Things that make you think. How misplaced was she there, I thought. Here she was, in a movie theater. Everyone else is about to be entertained by some movie on which they just spent their money, and there she was, buying a carton of chocolate milk, for her children I assumed, with who knows how much of that money were her last. Around me were people in ties and white shirts and nice clothes, and I wondered if she had any other clothes than the ones she were wearing, her son wearing shorts and that sleeveless, collarless cotton shirt which you see in Hongkong films. I wondered if other people in the lobby saw her, and what they would have thought of her being there. Would they ask themselves why someone like that was even allowed there. What thought ran across the mind of the girl who sold her the milk? Was she disgusted, did she pity the lady and her children, did she sell them the milk thinking the sooner they got it the sooner they would get the hell out of there?

I assumed she slept under a pedestrian crossing bridge with her two children. I wondered what she would be doing later that night, sitting on the sidewalk as the city roars by in front of her and her children, how the streets of Jakarta always smell like the diesel exhaust of the badly-kept busses. The boy would be sipping on that chocolate milk, the nourishment her mother provided for her. I wondered if they were happy. I wondered if maybe that was all that they could care about], and, they have it. I was sad for them, but maybe I was just scared at the thought of how my life would be if I, with the experience of luxury I have, was put in their place.

Last year as I was staying home after finishing high school in Australia and before going to university in Germany, I was lying in bed trying to fall asleep as I hear, from the next room, what sounded like my mother beginning to cry. It was only a sob, but I wondered. I wondered if I should see if she was alright, if she was indeed crying, or if she just lightly pricked herself with a needle or touched the hot side of the iron. I didn't do anything and stayed in bed.

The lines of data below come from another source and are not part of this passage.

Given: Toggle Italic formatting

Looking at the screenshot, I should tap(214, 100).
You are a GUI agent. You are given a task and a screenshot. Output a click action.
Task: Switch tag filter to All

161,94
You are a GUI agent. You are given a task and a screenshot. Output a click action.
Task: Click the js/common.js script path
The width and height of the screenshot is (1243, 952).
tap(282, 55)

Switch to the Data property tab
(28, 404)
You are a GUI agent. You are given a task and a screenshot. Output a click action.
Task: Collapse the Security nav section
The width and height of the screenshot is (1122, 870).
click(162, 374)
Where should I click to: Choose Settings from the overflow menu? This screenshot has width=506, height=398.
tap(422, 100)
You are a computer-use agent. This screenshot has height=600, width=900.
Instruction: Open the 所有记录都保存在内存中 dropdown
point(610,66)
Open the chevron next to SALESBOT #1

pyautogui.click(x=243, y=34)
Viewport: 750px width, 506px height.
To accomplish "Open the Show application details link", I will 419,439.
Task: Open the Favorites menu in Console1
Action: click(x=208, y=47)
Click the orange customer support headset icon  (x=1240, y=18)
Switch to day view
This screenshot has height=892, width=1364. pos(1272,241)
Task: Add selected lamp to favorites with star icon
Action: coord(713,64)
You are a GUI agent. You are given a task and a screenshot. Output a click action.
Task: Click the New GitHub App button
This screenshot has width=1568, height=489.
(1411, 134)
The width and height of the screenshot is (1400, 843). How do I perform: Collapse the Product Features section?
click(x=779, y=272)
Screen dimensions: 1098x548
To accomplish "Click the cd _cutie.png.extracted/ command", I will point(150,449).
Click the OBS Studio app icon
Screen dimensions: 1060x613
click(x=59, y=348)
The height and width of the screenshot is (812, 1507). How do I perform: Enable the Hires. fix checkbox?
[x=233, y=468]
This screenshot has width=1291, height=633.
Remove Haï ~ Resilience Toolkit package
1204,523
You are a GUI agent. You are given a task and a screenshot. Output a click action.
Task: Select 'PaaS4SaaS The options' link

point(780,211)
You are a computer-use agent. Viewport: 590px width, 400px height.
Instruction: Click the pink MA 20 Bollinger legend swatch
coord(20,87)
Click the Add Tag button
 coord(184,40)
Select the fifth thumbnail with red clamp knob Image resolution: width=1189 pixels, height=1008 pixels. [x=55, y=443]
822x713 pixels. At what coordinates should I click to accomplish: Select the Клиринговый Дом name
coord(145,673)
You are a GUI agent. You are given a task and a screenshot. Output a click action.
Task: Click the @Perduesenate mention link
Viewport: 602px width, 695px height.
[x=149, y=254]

But I wondered if she was indeed crying. It was well after midnight, but there she was, still awake, sewing clothes tailor-made for her customers. She's been doing that for 16 years now, staying up until 3 or 4 or to wake up at 7 AM and continue with it. I remember seeing her just waking up in the morning, her face tired and she was walking limped, a part of her overworked body must have been hurting. I once asked her how she felt about her work, and she just said "It just has to be done. What else can be done about it?". This was my mother, who for almost every day for the last 16 years has been providing for me and my brother, doing that work, and if indeed that night she was crying, I feel she has more than a right to do so.

It takes a lot of ignorance to feel a certain way. I imagine that homeless lady sharing the moment with her son, sharing that chocolate milk and perhaps telling him a story that made him laugh. They may have had nothing else and who knows at that point when their next meal was going to be, but at that moment maybe they were happy. And my mother, staying up in suburbia with cable TV to keep her company, her university-bound son sleeping (the other one trying to) in the next room, was allowed that moment of sadness.

Compared to these 2 people, I have been so far very lucky in life. I can see why some old people say kids these days have it easy. But I am still wondering what my life means. I have never had to struggle to stay alive. Maybe I was just "lucky" and got an easy one where I am allowed to fulfill my dreams, and not just having somewhere warm to sleep every night, which a lot of people don't even get. It's life. I don't understand it.

Some people say they noticed a change in the behavior of a person who is about to die. Will that person himself know that his behavior is changing? I feel my thoughts have been very different lately. What does that mean?

I am going to die someday. Maybe tomorrow, maybe at an old age. But I am going to live first.


* Wow, reading that write-up sure changed my opinion of her. But still, you get my point.

"Frankfurt am Main" does somewhat rhyme with "I am going to die". Oh, and they both contain "am". Maybe that's the real reason it showed up in the results.